Using C makes the definition such that it says
f grows at roughly (asymptotically) the same speed as g (or slower)
Without the C, we'd lose the "roughly (asymptotically)" part. Without the C, we couldn't just say f = O(n^2), we'd have to say something like f = O(1.7 n^2) (unless the factor happened to be 1, of course). That's not particularly useful.
Big O is generally used to talk about algorithm classes, and about ratios. f = O(n^2) says: "When you scale n twice, the computation scales 4 times." This would still be true for O(4 n^2) or O(1.7 n^2) or even O(0.01 n^2).
The entire point of the Big O notation is to express asymptotic complexity—what trends there are when n gets large. We don't care whether it takes 4-times as much or half-as much at the same n; we care how it scales when n scales, and such scaling is invariant to a multiplicative constant.
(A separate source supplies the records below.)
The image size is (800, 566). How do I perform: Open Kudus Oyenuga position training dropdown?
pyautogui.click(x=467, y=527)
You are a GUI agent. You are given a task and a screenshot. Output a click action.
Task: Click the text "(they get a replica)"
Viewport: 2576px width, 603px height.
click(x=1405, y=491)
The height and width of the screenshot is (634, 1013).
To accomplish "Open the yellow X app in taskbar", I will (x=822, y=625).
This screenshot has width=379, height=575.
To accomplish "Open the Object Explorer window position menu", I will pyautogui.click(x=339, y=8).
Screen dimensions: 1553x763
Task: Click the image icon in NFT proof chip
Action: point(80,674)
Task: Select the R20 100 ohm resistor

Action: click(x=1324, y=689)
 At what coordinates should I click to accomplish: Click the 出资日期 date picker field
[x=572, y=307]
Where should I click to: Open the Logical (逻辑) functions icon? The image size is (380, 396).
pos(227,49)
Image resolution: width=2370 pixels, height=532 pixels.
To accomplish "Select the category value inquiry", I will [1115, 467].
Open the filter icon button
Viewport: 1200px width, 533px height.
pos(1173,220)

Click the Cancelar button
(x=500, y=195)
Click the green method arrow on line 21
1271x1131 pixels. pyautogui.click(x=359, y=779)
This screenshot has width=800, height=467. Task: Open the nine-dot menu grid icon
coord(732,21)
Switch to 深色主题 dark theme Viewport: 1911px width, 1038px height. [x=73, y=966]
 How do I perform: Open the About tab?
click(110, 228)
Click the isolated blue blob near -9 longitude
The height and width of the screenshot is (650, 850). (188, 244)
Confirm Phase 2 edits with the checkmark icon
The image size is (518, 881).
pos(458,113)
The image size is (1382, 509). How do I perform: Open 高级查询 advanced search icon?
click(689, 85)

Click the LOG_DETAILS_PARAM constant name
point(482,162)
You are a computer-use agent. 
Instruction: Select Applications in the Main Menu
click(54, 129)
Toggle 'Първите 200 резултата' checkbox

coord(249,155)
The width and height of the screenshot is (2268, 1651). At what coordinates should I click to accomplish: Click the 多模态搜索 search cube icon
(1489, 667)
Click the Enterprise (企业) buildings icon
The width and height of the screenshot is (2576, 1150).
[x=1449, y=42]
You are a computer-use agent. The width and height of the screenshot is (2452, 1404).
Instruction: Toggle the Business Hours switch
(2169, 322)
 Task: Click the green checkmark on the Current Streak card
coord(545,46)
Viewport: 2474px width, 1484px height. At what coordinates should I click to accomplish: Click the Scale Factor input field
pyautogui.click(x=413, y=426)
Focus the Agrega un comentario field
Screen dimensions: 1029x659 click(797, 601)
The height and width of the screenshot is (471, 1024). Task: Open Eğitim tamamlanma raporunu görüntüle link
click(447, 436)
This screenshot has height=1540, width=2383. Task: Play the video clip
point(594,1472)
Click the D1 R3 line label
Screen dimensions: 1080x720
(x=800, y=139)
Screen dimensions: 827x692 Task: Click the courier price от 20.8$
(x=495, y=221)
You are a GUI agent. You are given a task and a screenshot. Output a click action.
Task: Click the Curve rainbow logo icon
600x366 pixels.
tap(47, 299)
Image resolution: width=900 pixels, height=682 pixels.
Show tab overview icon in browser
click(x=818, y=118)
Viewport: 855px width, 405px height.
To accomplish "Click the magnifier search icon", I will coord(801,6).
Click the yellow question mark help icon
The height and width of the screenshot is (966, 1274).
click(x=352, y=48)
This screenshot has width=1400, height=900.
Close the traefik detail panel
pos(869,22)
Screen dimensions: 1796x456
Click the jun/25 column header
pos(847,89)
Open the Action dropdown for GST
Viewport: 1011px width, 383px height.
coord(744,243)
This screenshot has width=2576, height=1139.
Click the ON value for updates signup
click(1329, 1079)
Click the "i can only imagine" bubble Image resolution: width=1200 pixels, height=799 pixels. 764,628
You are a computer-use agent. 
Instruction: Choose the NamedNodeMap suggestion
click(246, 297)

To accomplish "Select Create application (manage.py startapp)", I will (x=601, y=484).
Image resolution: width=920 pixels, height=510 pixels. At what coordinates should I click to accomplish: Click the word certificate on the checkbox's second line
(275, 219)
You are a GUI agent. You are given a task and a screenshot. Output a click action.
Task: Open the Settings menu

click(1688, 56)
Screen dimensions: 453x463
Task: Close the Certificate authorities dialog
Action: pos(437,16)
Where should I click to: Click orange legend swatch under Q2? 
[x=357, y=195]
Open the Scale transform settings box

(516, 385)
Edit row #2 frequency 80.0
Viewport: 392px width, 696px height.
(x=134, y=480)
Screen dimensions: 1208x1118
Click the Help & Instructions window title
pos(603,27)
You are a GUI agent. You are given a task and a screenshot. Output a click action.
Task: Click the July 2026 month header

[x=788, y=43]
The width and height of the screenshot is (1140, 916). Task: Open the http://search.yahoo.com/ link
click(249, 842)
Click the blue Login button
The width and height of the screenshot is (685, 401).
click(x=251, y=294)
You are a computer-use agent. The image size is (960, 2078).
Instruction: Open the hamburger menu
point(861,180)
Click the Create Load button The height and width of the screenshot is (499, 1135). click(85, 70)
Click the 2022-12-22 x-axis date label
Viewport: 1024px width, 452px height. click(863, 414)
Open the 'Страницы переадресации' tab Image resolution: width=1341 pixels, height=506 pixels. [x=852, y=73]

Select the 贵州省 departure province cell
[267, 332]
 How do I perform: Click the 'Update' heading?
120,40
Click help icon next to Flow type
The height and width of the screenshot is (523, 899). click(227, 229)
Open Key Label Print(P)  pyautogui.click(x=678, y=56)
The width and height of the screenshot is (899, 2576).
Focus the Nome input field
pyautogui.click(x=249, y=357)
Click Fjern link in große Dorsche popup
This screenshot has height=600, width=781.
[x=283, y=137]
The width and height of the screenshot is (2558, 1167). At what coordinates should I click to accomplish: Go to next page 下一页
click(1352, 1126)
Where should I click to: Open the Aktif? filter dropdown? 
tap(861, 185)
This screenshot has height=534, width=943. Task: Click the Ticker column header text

Not to mention the fact that fixing the exact constant would be really difficult in specific cases. It's generally easy to show that e.g. an algorithm performs roughly n operations for each bit of input, and so has n^2 complexity. But it would be quite painful to analyse whether it performs 3 n operations for n / 2 input elements and 2 n operations for the other n / 2 elements, or something else.